Our research centers around stochastic partial differential equations (SPDEs), nonlinear partial differential equations, stochastic dynamics, interacting particle systems, machine learning, fluid dynamics, with emphasis on conservative SPDEs.
Particular emphasis is laid upon:
We study regularizing effects of noise for nonlinear SPDE. In this regard we are interested in phenomena where the inclusion of stochastic perturbations leads to increased regularity of solutions as compared to the unperturbed, deterministic cases. Closely related, we study effects of production of uniqueness of solutions by noise, i.e. instances of nonlinear SPDE having a unique solution, while non-uniqueness holds for the deterministic counterparts.

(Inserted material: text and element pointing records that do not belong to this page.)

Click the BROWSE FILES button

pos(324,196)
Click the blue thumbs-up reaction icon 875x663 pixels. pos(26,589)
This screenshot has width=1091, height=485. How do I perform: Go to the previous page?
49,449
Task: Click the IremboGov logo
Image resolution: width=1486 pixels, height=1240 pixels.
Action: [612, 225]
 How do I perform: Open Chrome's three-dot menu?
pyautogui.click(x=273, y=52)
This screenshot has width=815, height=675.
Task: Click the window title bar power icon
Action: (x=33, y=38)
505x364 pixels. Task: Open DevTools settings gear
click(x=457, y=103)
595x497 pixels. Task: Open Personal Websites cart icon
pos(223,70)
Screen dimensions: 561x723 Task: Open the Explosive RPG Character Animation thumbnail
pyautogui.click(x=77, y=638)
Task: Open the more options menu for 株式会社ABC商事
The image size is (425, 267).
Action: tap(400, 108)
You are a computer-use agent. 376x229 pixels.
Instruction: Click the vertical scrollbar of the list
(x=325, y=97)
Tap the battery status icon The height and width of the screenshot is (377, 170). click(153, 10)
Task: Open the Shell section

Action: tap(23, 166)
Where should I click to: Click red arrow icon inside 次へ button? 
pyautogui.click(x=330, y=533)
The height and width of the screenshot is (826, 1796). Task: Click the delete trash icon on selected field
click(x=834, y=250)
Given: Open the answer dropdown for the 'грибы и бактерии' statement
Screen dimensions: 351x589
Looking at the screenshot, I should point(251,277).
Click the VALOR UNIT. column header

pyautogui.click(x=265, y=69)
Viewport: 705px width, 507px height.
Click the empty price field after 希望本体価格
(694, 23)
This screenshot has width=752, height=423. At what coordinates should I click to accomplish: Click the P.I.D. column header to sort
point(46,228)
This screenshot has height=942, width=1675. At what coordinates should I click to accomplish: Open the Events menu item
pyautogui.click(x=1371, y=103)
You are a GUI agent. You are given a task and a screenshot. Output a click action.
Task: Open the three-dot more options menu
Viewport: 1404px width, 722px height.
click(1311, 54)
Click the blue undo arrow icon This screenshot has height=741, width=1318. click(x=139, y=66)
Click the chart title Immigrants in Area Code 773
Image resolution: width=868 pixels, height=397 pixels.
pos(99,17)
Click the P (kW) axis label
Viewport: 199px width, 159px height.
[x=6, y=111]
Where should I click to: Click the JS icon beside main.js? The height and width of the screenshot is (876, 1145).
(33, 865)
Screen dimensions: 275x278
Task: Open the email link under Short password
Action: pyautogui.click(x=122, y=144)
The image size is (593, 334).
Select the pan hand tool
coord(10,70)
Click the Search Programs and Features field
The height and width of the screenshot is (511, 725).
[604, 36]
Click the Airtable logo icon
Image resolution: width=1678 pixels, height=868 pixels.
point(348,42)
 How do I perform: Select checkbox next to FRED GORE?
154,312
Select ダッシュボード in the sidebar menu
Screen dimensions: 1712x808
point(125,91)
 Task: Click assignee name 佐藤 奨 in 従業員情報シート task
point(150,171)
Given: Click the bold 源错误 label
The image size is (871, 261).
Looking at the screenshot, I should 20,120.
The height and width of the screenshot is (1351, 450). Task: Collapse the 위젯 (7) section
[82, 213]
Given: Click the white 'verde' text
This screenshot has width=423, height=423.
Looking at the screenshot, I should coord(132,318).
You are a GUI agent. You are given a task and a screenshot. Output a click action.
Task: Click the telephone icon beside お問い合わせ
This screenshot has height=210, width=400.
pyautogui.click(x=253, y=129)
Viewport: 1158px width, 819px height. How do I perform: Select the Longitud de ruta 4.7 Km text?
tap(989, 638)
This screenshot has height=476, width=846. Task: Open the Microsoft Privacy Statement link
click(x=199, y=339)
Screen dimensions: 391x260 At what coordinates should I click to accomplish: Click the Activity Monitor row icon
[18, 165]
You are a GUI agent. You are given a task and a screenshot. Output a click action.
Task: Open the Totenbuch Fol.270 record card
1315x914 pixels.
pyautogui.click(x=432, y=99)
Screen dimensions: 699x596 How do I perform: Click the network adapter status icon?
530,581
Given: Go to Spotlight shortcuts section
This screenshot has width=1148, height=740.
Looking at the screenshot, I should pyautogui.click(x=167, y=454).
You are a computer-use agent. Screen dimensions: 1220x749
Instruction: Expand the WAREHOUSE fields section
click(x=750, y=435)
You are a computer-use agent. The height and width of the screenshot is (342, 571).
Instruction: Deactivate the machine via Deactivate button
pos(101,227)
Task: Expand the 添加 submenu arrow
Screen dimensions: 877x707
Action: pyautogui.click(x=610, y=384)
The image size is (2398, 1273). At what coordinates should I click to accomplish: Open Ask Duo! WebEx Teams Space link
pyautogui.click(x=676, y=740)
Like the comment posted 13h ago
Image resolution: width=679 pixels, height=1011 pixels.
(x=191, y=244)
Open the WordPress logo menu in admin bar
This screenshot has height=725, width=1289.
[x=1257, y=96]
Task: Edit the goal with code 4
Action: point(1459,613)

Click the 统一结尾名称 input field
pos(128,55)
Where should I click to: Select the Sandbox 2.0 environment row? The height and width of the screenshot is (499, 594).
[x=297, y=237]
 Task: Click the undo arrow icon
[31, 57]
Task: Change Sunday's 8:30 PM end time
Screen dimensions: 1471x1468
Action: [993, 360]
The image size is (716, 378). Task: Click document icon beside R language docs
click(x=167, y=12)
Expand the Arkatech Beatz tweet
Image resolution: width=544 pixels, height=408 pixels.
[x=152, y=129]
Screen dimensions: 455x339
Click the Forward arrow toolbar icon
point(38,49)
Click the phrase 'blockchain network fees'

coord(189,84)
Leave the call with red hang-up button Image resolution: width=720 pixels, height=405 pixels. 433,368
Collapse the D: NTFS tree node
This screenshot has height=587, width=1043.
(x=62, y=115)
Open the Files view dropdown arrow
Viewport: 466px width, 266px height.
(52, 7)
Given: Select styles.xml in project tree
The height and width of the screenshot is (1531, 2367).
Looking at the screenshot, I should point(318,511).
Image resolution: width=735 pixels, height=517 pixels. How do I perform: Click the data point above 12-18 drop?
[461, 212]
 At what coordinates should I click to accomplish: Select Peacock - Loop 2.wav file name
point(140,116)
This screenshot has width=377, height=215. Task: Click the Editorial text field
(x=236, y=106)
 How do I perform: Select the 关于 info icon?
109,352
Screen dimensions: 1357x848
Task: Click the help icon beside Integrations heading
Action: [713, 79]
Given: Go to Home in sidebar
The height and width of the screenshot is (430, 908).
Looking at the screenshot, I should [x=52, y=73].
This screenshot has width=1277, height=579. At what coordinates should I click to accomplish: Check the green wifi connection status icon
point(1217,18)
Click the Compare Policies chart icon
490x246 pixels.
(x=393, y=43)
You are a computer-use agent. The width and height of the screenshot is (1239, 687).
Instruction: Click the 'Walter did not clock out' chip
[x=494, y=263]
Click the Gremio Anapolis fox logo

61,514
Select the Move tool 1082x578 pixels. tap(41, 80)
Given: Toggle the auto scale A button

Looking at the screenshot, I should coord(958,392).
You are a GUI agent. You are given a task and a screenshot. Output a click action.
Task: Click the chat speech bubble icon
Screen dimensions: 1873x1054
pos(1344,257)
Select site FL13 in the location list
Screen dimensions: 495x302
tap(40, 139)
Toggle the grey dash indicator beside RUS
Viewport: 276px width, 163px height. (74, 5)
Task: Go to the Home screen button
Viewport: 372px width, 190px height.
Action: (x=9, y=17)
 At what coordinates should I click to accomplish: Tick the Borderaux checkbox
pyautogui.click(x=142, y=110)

We study degenerate, quasilinear SPDE perturbed by rough noise. For such SPDE "classical" methods of proving well-posedness (e.g. the variational approach) do not apply anymore. The development of new methods applicable in these cases is one of the aims of this project.
We investigate stochastic dynamics induced by SPDE. In this regard we are interested in the generation of random dynamical systems by SPDE and their long-time behavior. In particular, stabilizing effects of noise are analyzed. For example, the inclusion of noise in a stochastic (partial) differential equation can lead to a globally stable long-time behavior, in the sense that the associated random attractor is a single point, while the corresponding deterministic dynamics are not globally stable.